### Task brief
The response should be the lines of the data, starting at the first and ending at the one that contains "Given: Click the search magnifier icon button", copied without change.

### Data records
%%
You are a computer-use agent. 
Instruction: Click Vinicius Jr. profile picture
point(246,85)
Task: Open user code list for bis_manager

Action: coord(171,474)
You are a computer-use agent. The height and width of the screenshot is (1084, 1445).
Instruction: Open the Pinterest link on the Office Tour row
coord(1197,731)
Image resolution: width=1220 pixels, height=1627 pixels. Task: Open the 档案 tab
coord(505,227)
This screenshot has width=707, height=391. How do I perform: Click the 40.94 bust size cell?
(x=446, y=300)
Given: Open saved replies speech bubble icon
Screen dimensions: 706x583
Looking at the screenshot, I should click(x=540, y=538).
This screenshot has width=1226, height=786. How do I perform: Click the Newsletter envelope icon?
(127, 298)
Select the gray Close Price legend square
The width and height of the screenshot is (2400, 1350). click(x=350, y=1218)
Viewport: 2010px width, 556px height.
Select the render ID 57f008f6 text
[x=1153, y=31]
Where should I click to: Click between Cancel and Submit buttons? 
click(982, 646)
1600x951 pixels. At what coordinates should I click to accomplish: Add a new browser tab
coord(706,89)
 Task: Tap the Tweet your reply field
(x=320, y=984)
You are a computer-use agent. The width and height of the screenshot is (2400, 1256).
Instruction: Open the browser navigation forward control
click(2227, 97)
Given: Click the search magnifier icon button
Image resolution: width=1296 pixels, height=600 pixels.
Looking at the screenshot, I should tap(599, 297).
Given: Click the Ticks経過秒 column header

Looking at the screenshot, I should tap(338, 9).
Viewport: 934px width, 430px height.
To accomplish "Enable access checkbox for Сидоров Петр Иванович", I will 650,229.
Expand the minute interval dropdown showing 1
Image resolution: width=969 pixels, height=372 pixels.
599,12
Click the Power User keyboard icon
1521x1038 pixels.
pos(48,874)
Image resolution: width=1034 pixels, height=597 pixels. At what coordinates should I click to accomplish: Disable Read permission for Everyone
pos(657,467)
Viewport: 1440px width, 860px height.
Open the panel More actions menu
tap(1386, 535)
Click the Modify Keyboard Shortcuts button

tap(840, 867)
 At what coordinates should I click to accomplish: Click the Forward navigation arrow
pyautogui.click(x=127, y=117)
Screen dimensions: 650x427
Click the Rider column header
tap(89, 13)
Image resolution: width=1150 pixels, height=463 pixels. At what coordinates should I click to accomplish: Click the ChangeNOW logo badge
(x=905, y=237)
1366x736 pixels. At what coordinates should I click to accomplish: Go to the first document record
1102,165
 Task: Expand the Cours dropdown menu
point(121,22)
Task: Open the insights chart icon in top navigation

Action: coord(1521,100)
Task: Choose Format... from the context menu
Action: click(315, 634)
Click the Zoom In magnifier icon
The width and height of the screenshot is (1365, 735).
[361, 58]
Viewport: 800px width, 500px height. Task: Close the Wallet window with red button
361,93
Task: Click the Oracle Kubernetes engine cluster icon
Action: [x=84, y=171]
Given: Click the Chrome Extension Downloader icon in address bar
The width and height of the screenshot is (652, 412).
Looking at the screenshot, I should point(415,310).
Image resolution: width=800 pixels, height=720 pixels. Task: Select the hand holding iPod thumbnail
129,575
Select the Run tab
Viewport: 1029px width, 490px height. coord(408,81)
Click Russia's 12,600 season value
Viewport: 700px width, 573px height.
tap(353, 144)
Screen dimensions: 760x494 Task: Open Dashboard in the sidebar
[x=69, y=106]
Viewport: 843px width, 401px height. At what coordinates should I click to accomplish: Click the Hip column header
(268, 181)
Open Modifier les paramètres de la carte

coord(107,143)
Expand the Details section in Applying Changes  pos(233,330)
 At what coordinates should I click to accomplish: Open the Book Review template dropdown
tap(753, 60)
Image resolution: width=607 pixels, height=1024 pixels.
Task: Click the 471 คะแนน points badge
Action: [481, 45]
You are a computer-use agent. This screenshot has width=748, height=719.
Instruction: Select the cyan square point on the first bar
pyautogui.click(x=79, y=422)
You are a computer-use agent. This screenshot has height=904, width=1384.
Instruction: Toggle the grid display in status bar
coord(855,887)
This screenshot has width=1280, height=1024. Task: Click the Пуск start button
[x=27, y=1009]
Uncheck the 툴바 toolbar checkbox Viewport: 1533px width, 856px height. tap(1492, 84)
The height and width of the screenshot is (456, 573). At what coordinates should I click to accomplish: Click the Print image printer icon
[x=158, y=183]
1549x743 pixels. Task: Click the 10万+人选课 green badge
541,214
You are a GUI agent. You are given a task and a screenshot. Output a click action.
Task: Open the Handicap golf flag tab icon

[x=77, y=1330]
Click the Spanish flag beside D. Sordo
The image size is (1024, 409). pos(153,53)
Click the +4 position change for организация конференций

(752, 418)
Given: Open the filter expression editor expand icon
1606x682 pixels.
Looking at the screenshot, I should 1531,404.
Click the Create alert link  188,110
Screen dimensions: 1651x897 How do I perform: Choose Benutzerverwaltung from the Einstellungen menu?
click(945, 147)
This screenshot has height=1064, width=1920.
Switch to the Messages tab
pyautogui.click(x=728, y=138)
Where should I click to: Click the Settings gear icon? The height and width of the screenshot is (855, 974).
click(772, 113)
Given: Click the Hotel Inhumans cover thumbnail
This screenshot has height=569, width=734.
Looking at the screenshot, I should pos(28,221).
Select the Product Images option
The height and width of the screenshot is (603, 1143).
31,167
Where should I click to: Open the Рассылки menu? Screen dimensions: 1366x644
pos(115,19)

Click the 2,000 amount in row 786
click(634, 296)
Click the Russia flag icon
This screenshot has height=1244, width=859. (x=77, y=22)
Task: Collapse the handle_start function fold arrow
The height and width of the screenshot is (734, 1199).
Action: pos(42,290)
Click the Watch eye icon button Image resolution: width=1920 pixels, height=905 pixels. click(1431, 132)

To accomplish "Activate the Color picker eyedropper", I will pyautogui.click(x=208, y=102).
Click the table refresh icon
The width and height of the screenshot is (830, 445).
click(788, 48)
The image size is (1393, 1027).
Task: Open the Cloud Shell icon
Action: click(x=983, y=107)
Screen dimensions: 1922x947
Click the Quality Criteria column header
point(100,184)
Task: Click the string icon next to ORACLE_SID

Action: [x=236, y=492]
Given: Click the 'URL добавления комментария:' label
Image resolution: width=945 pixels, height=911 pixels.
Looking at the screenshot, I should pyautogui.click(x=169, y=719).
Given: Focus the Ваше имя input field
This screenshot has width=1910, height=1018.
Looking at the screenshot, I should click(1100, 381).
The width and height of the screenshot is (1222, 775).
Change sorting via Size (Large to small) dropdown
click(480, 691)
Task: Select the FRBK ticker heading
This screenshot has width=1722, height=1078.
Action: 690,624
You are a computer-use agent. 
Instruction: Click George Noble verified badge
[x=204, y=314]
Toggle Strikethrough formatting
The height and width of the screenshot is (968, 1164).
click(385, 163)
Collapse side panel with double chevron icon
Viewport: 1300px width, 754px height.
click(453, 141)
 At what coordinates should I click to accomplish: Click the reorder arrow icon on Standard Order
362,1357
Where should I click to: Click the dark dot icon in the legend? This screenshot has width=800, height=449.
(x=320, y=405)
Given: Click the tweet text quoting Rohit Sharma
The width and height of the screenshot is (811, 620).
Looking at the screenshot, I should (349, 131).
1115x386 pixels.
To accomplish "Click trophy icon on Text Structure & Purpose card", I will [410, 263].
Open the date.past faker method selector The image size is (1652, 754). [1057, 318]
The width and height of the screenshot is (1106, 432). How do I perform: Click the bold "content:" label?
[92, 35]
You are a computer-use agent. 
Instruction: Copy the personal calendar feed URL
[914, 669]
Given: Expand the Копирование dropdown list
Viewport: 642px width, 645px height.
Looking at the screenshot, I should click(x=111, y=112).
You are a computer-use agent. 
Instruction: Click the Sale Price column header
%%
### Exercise result
You are a computer-use agent. 
Instruction: Click Vinicius Jr. profile picture
point(246,85)
Task: Open user code list for bis_manager

Action: coord(171,474)
You are a computer-use agent. The height and width of the screenshot is (1084, 1445).
Instruction: Open the Pinterest link on the Office Tour row
coord(1197,731)
Image resolution: width=1220 pixels, height=1627 pixels. Task: Open the 档案 tab
coord(505,227)
This screenshot has width=707, height=391. How do I perform: Click the 40.94 bust size cell?
(x=446, y=300)
Given: Open saved replies speech bubble icon
Screen dimensions: 706x583
Looking at the screenshot, I should click(x=540, y=538).
This screenshot has width=1226, height=786. How do I perform: Click the Newsletter envelope icon?
(127, 298)
Select the gray Close Price legend square
The width and height of the screenshot is (2400, 1350). click(x=350, y=1218)
Viewport: 2010px width, 556px height.
Select the render ID 57f008f6 text
[x=1153, y=31]
Where should I click to: Click between Cancel and Submit buttons? 
click(982, 646)
1600x951 pixels. At what coordinates should I click to accomplish: Add a new browser tab
coord(706,89)
 Task: Tap the Tweet your reply field
(x=320, y=984)
You are a computer-use agent. The width and height of the screenshot is (2400, 1256).
Instruction: Open the browser navigation forward control
click(2227, 97)
Given: Click the search magnifier icon button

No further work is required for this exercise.